Celui qui a jadis dirigé toutes les polices de France se retrouve de l'autre côté de la barrière, en garde à vue: l'ancien ministre de l'Intérieur Claude Guéant a dû répondre aux enquêteurs sur son rôle dans l'arbitrage entre Bernard Tapie et le Crédit Lyonnais.
Entamée dans la matinée, la garde à vue à la Brigade financière de l'ancien secrétaire général de l'Elysée a été levée vers 21h30 et reprendra mardi matin, a annoncé une source policière.

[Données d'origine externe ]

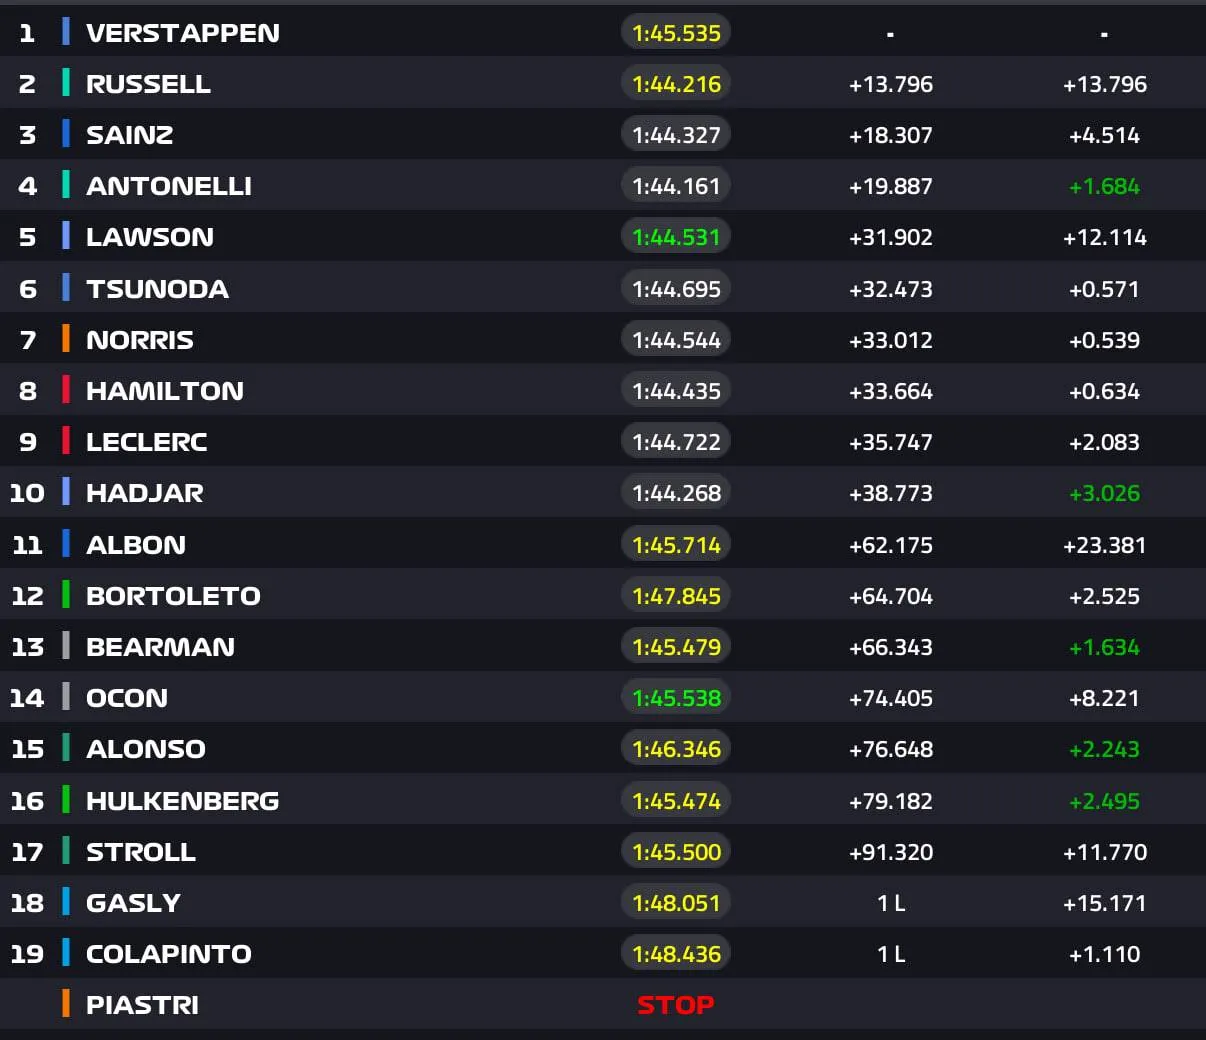Click the red STOP status for PIASTRI
Viewport: 1206px width, 1040px height.
tap(676, 1005)
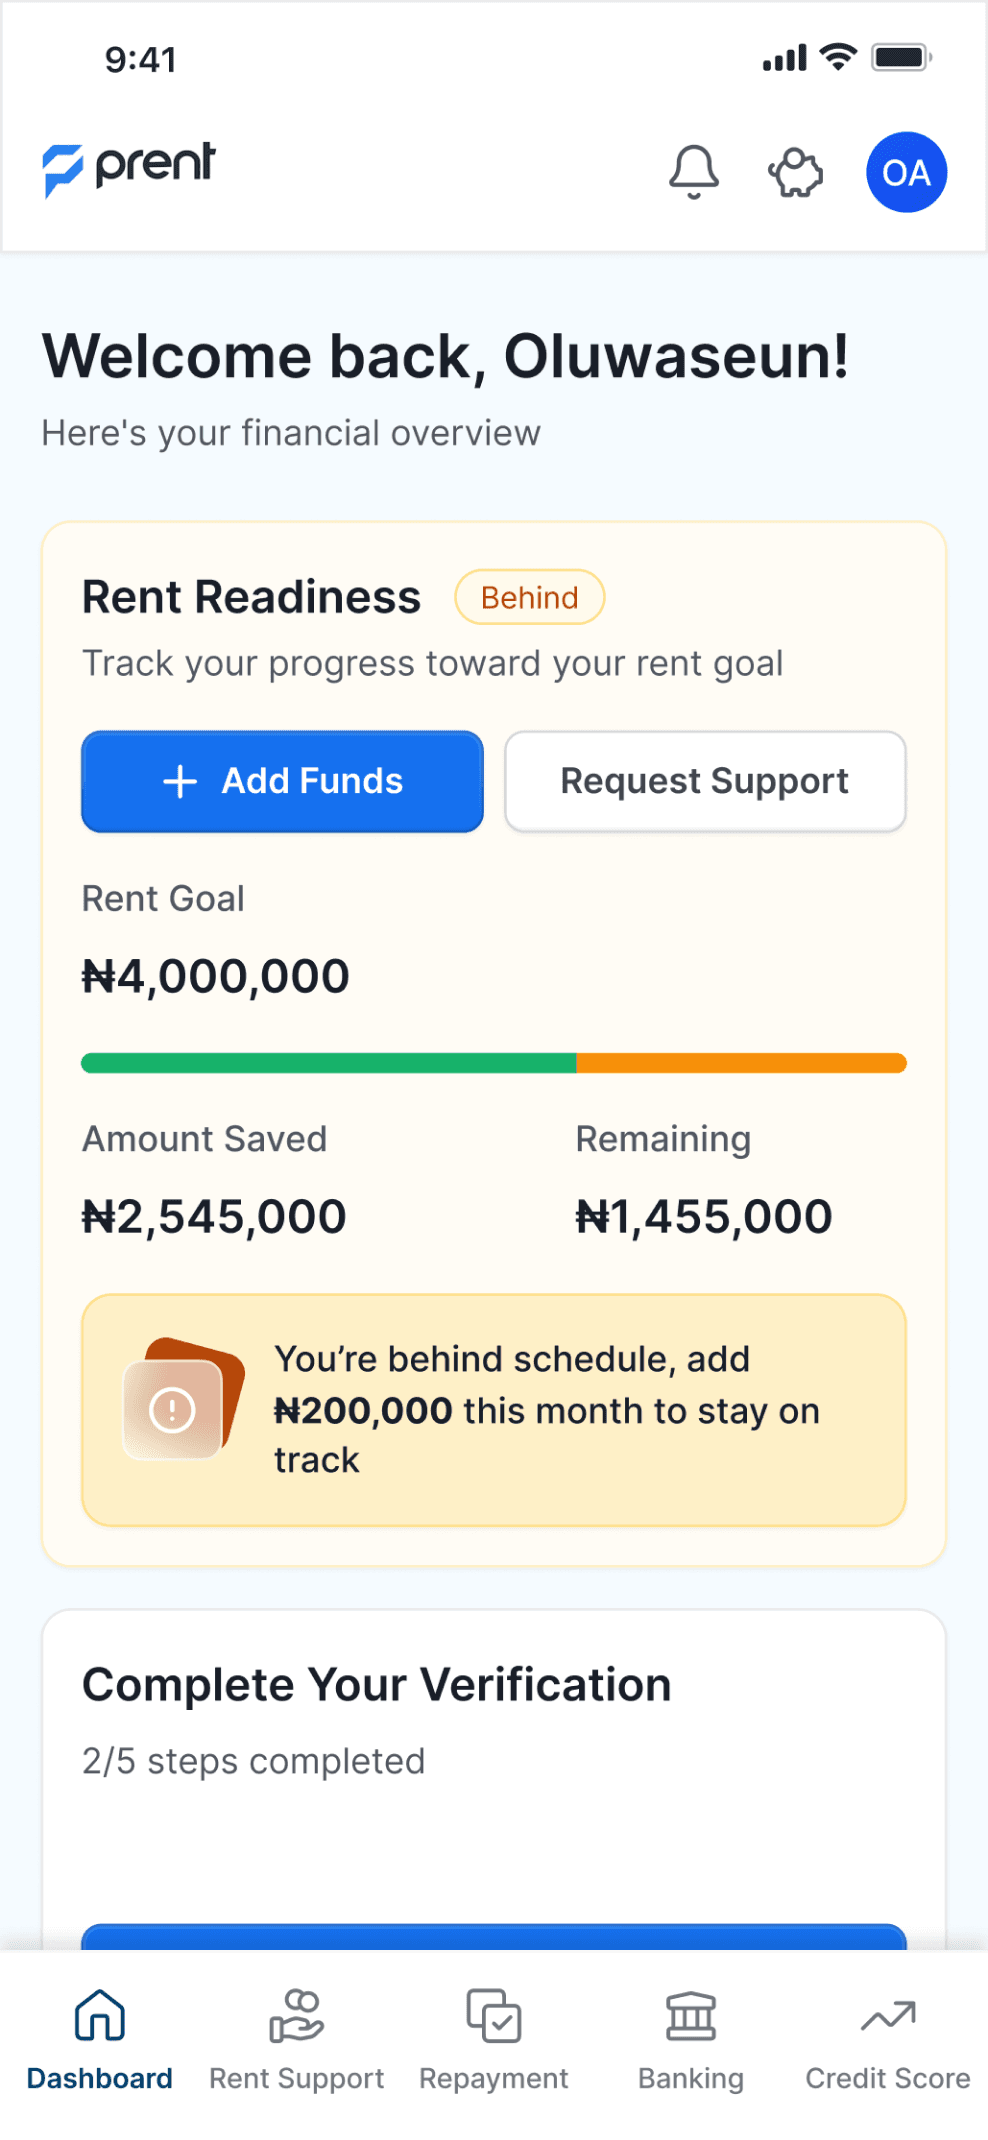Open the OA profile avatar
The width and height of the screenshot is (988, 2140).
906,172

C'est la deuxième fois que l'ancien "premier flic" de France est soumis à cette mesure coercitive déjà imposée dans l'affaire de ses primes perçues en liquide quand il était directeur de cabinet de Nicolas Sarkozy au ministère de l'Intérieur.
Son audition dans le dossier de l'arbitrage était attendue. Claude Guéant a-t-il joué un rôle moteur dans la décision à l'automne 2007 de préférer un tribunal privé à la justice ordinaire pour régler le vieux différend entre le Crédit Lyonnais et Bernard Tapie sur la revente d'Adidas?
A-t-il pesé dans celle de ne pas contester la sentence qui octroyait plus de 400 millions d'euros à l'homme d'affaires? A-t-il été sollicité pour que le fruit de l'arbitrage soit soumis à une fiscalité indulgente? Les juges soupçonnent que la sentence soit le résultat d'un "simulacre" d'arbitrage organisé avec l'aval de l'Elysée.
Ont été pour l'heure mises en examen pour escroquerie en bande organisée cinq personnes dont Bernard Tapie, son avocat Maurice Lantourne, un des trois juges-arbitres, Pierre Estoup, et l'ancien directeur de cabinet de Christine Lagarde à Bercy, Stéphane Richard.
A l'issue de sa garde à vue, Claude Guéant peut être relâché sans charge ou présenté aux juges pour une éventuelle mise en examen. Devant les enquêteurs, Stéphane Richard a expliqué que son "interlocuteur à l'Élysée sur ce dossier (avait) été M. Guéant", "apparu dès le départ très impliqué sur cette affaire".
Désormais avocat, Claude Guéant, 69 ans, devrait détailler ses relations avec Bernard Tapie et expliquer les nombreuses visites de l'homme d'affaires à l'Elysée, en 2007 et 2008, dans une période cruciale pour l'arbitrage. Parmi elles, une réunion clé, qu'il avait convoquée, fin juillet 2007, en présence de Bernard Tapie.
Bernard Tapie, qui estime avoir été escroqué par le Crédit Lyonnais dans la revente d'Adidas à Robert Louis-Dreyfus, ne conteste pas avoir tenté de sensibiliser des responsables successifs de l'exécutif, de droite comme de gauche, pour obtenir réparation.